Preoperative medication for case 1 involved merely upping her amlodipine dose by 2.5 mg. Case 2 received terazosin and metoprolol in place of lisinopril, while case 3 had amlodipine added to the ramipril she was already taking. All monitored their blood pressure and symptoms at home and kept in close touch with the Adrenal Center staff via telemedicine.
Cases 1 and 3 did not receive the traditional alpha-adrenergic blockade, a personalized approach that Dr. Levine says was appropriate for these patients.
“We didn’t know how long they would be on these drugs prior to the surgery. Some of the alpha-adrenergic blockers are expensive and hard to obtain, and also poorly tolerated due to side effects such as orthostatic hypotension and tachycardia,” Dr. Levine says. “We were managing them by telehealth, so we had to be a little more conservative. There is strong evidence that in milder cases, calcium channel blockers work well to control blood pressure and symptoms.”
The Mount Sinai Adrenal Center has been pulling back on the “iron-clad rule of alpha-adrenergic blockers” for several years, Dr. Levine says, as the team wrote into a clinical pathway in 2015. That publication has been widely read and highly cited.
Certainly, larger pheos in symptomatic patients with labile hypertension are high-risk, and urgent adrenalectomy after two weeks of alpha-blockade remains the treatment of choice. But Dr. Levine notes that for those at lower risk, more prolonged medical management prior to surgery may be advantageous as it allows time for the patient to undergo adrenalectomy at a highly specialized “quaternary” center such as Mount Sinai. There, the Adrenal Center team includes surgeons, anesthesiologists, endocrinologists, and other experts in the pre-, peri-, and post-operative management of pheochromocytomas.
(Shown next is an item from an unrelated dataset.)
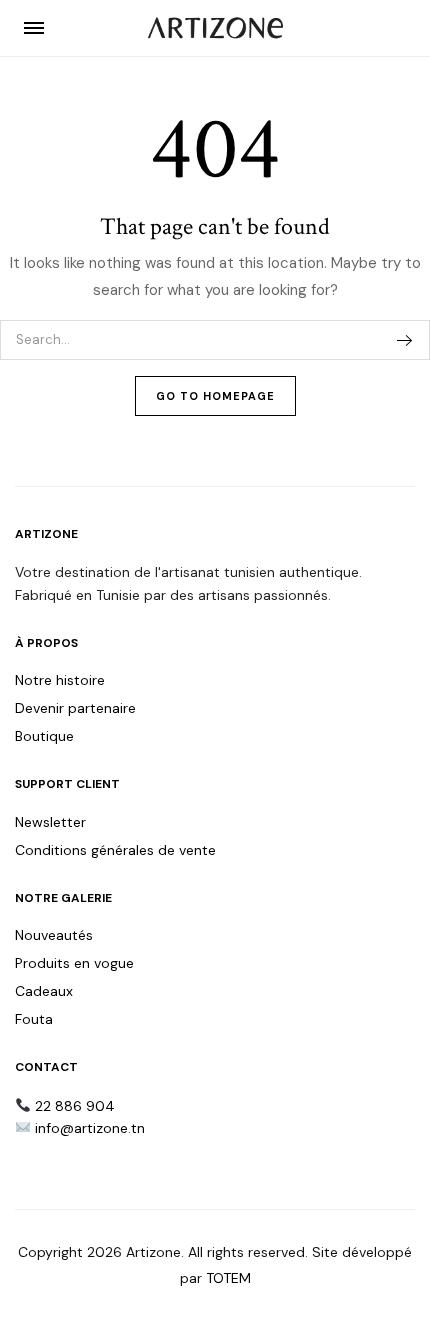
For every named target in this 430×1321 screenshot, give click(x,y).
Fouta (34, 1019)
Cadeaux (44, 991)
“This is a relatively rare disorder, and many community hospitals lack experience in the management of pheos, which can be tricky," Dr. Levine says. "If a patient lives far away from a hospital with an expert team and is asymptomatic on medications, it makes sense to hit the pause button on surgical adrenalectomy until they can be operated on at a pheochromocytoma center of excellence to insure a safe landing for patients with this rare endocrine tumor."